> REQUIRED ACTION: Below are records; copy every line among them that contains the word "computer".

> DATA PROVIDED:
┏━━

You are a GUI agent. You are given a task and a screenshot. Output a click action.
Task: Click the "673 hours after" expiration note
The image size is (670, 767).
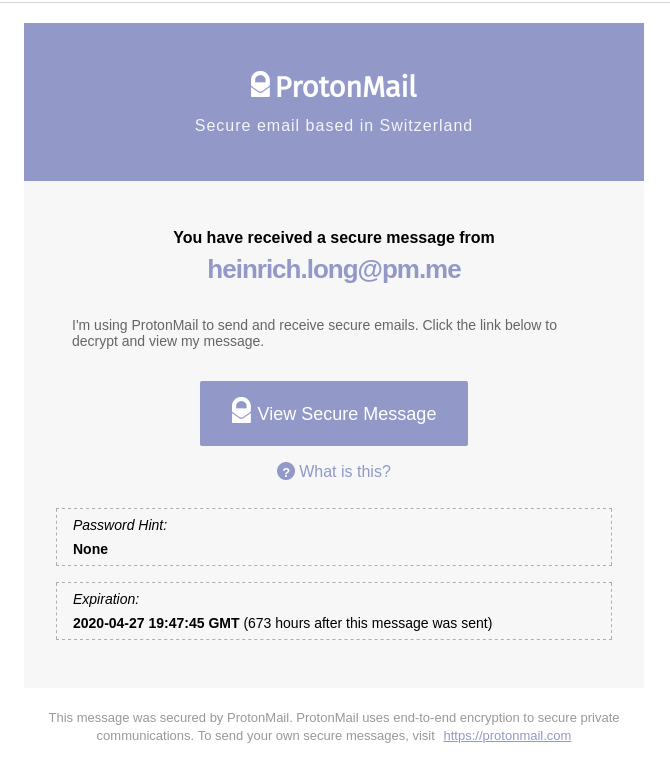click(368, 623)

┗━━
┏━━

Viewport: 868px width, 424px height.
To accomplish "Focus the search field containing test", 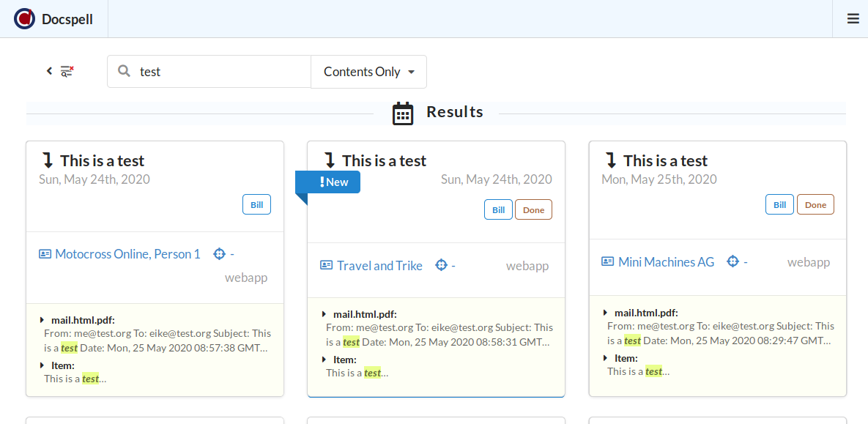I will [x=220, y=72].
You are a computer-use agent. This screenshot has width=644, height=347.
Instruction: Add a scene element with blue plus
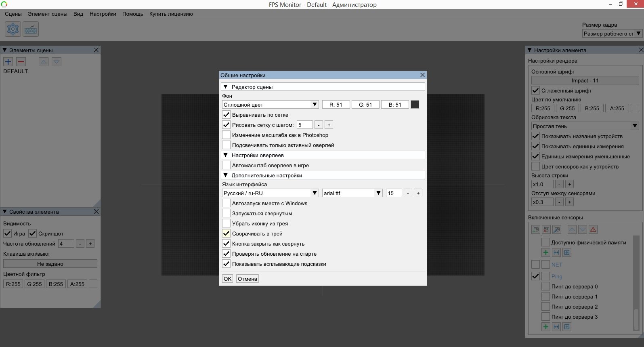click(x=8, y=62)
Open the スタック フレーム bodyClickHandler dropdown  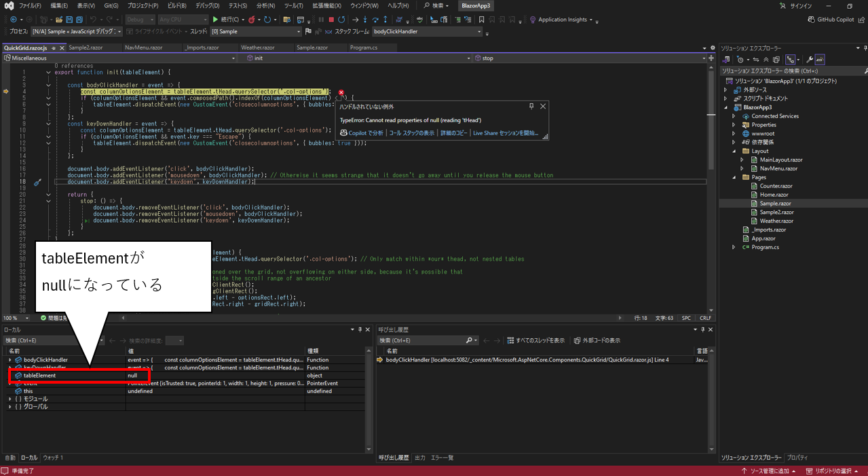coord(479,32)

┗━━
┏━━

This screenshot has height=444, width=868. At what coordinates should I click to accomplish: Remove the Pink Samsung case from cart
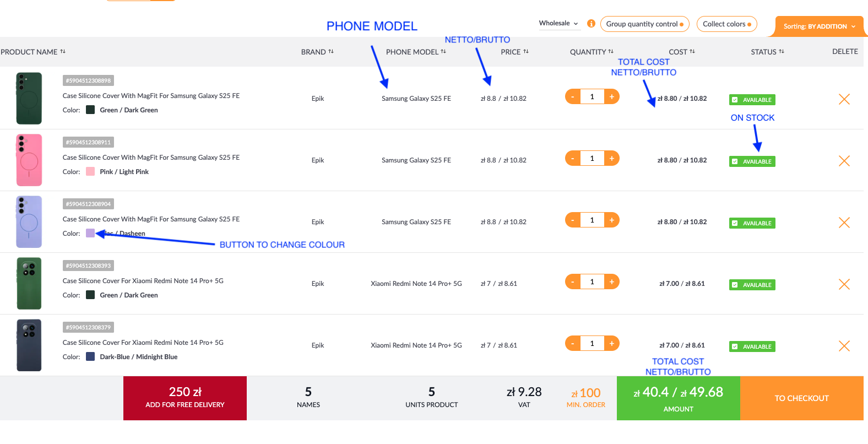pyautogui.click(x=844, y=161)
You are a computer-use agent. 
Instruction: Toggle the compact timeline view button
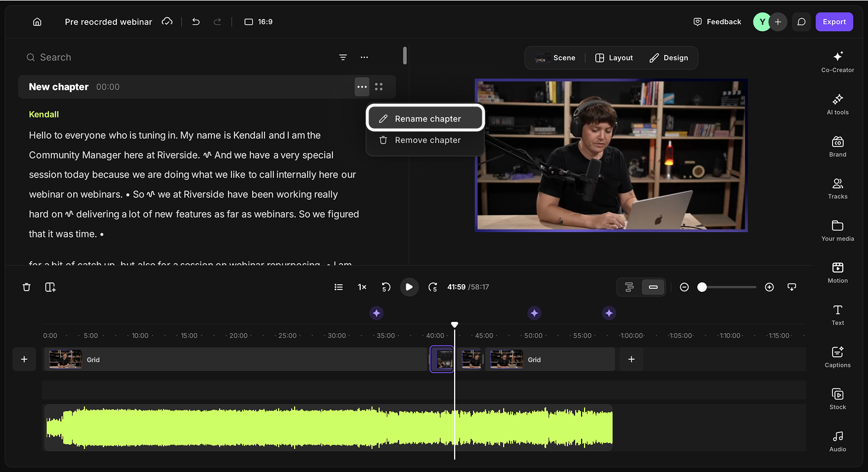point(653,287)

┗━━

> EXERCISE ANSWER:
You are a computer-use agent. This screenshot has width=644, height=347.
You are a computer-use agent. 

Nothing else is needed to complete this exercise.